Risk-Aware Autonomous Driving with Linear Temporal Logic Specifications
Shuhao Qi, Zengjie Zhang, Zhiyong Sun, Sofie Haesaert
TL;DR
This paper extends a risk metric that has been verified in human-like driving studies to encompass more complex driving scenarios specified by linear temporal logic that go beyond just collision risks, thereby reflecting a human-like risk awareness.
Abstract
Human drivers naturally balance the risks of different concerns while driving, including traffic rule violations, minor accidents, and fatalities. However, achieving the same behavior in autonomous driving systems remains an open problem. This paper extends a risk metric that has been verified in human-like driving studies to encompass more complex driving scenarios specified by linear temporal logic (LTL) that go beyond just collision risks. This extension incorporates the timing and severity of events into LTL specifications, thereby reflecting a human-like risk awareness.

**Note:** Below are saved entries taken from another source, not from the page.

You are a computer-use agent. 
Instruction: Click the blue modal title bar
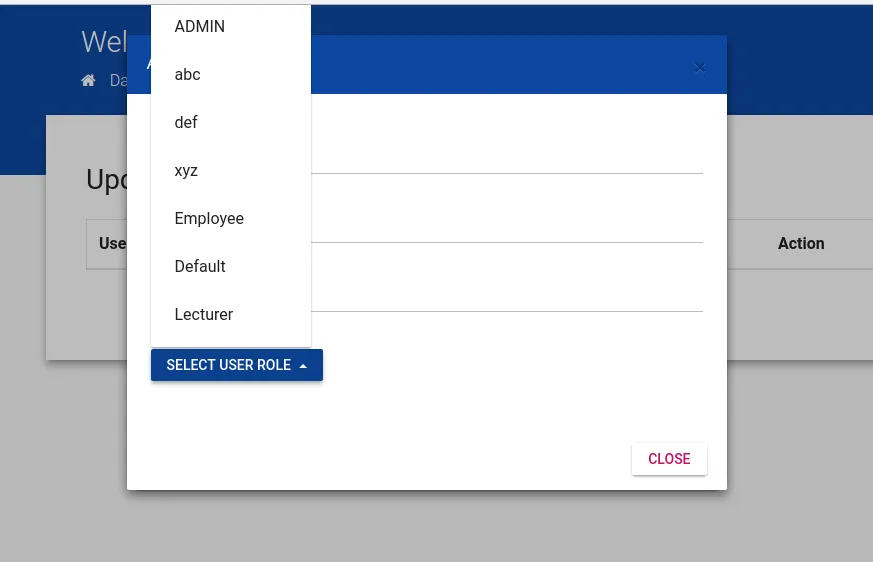coord(500,66)
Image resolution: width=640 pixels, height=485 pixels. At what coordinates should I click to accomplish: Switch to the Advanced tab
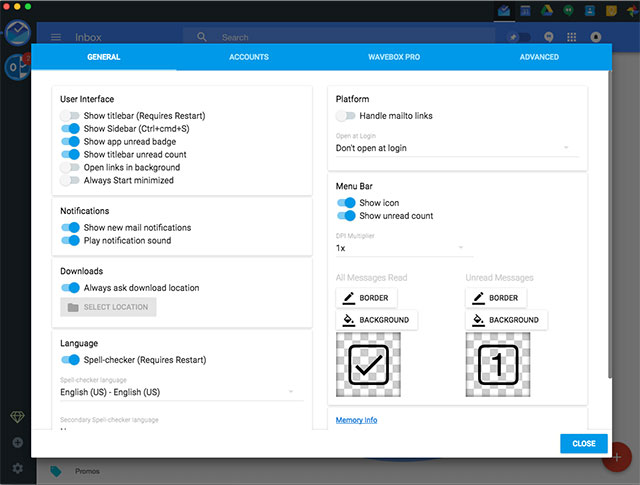539,57
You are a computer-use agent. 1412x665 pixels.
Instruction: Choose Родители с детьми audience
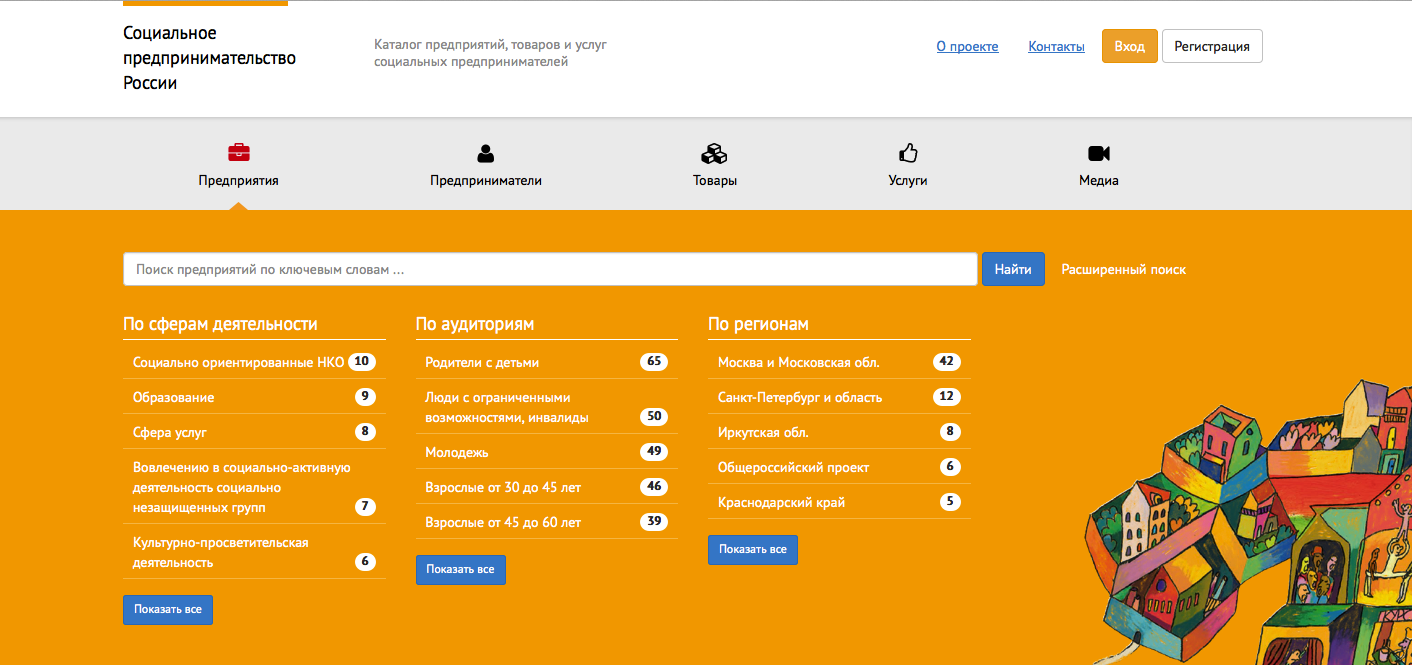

Without sacrificing expressivity for traffic rules, we adopt LTL specifications composed of safety and co-safety formulas, allowing the control synthesis problem to be reformulated as a reachability problem. By leveraging occupation measures, we further formulate a linear programming (LP) problem for this LTL-based risk metric. Consequently, the synthesized policy balances different types of driving risks, including both collision risks and traffic rule violations. The effectiveness of the proposed approach is validated by three typical traffic scenarios in Carla simulator.